2015-09-19T04:51:38+00:00

Rellum

Roar Guru


"according to Cricket Australia’s high performance boss Pat Howard" Says it all really.

2015-09-19T01:49:51+00:00

Alex L

Roar Rookie


An MLB game lasts 3 hours on average, an ODI lasts 6+. Bigger time commitment, and given how late most D/N games finish now getting up for work the next morning alone makes it not worth it -- plus families can't really make a day of it (too late for little kids), a day game would at least have some appeal in that area. As well as AFL Melbourne also has the highest soccer attendance, the highest BBL attendance outside Adelaide (where the new stadium has done wonders in a one team town), along with far and away the highest attended test match (where the population of the Southern Stand and Members still looks pretty local to me..). Even the rugby codes do fairly well in Melbourne and that's remarkable when you consider how small a footprint they had even 10 years ago.

2015-09-18T23:38:43+00:00

QuitWhinging

Guest


The GABBA was a road but still not flat enough since Johnson managed to find enough bounce to show what an overrated batting line-up India has. Naturally this upset the perennial bullies of the cricket world into making up such crap excuses

2015-09-18T23:19:27+00:00

boonboon

Roar Pro


usa has a population of 300 million we have 25 million

2015-09-18T21:52:39+00:00

matthew_gently

Guest


"India whinged about it last summer, so something must be wrong." That's what I suspect is happening here.

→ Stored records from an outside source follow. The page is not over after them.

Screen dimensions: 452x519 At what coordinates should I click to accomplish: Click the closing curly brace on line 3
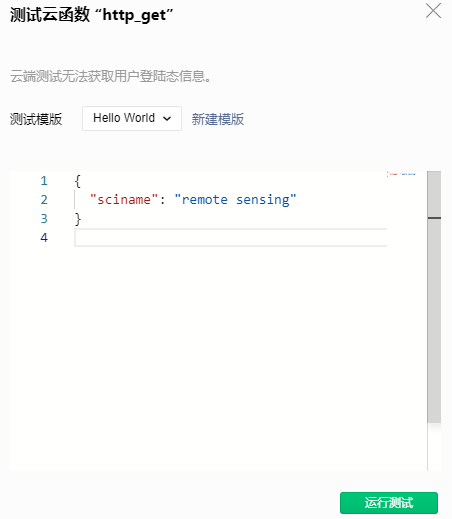tap(78, 219)
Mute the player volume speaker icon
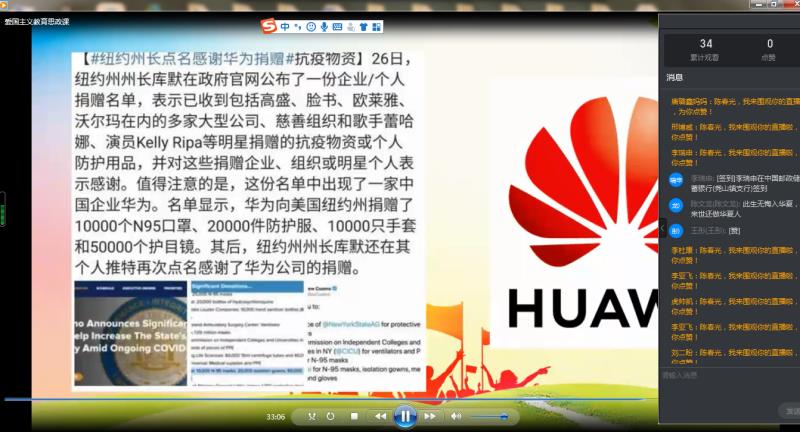This screenshot has width=800, height=432. tap(457, 416)
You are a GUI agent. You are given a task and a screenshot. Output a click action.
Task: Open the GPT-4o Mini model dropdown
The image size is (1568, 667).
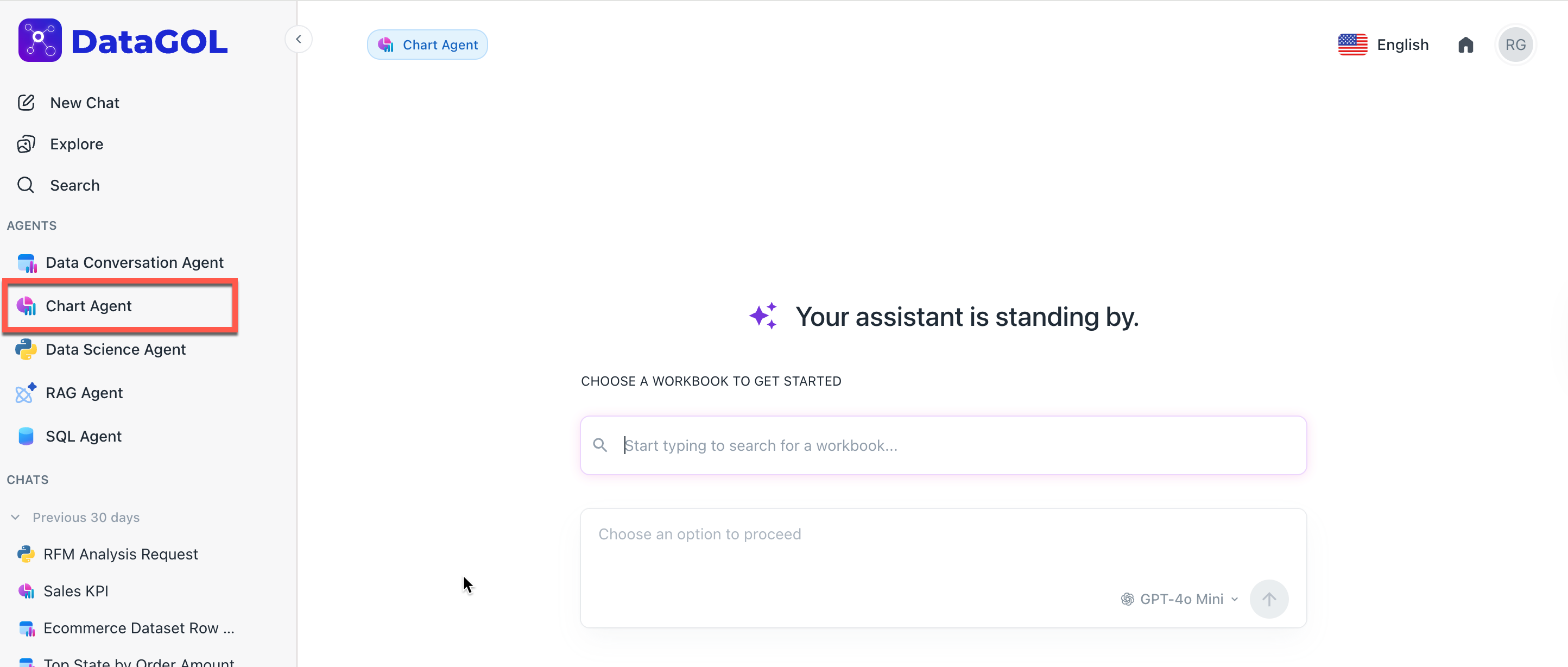pyautogui.click(x=1180, y=599)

CA has to keep cricket's most lucrative tourists happy. I agree with the statement above: if common sense prevails, it should remain for at least another decade. Capacity is the least of its issues, because the eastern side of the ground is almost never opened on match days. The over-bearing security staff should be a more serious concern for CA.

2015-09-18T14:52:40+00:00

Tom Baulch

Roar Guru


Don't want the GABBA to end up like the WACA.

2015-09-18T11:07:13+00:00

Brendon

Guest


MLB plays 162 games in a season. Meaning 81 home games per team over 6 months. That means a LOT of midweek games yet teams still get people attending games. In 2012 I went to a Chicago Cubs vs Pittsburgh Pirates games at Wrigley Field in the middle of a week day. Even though both teams were well out of chance of postseason play 26,000 people still turned up. Unless its Aussie Rules Melbourne fans are the most fickle and uninterested fans in the country. On boxing day tests you could probably count on one hand how many people from Melbourne actually go to the MCG. Its mostly interstate people and people supporting the touring team.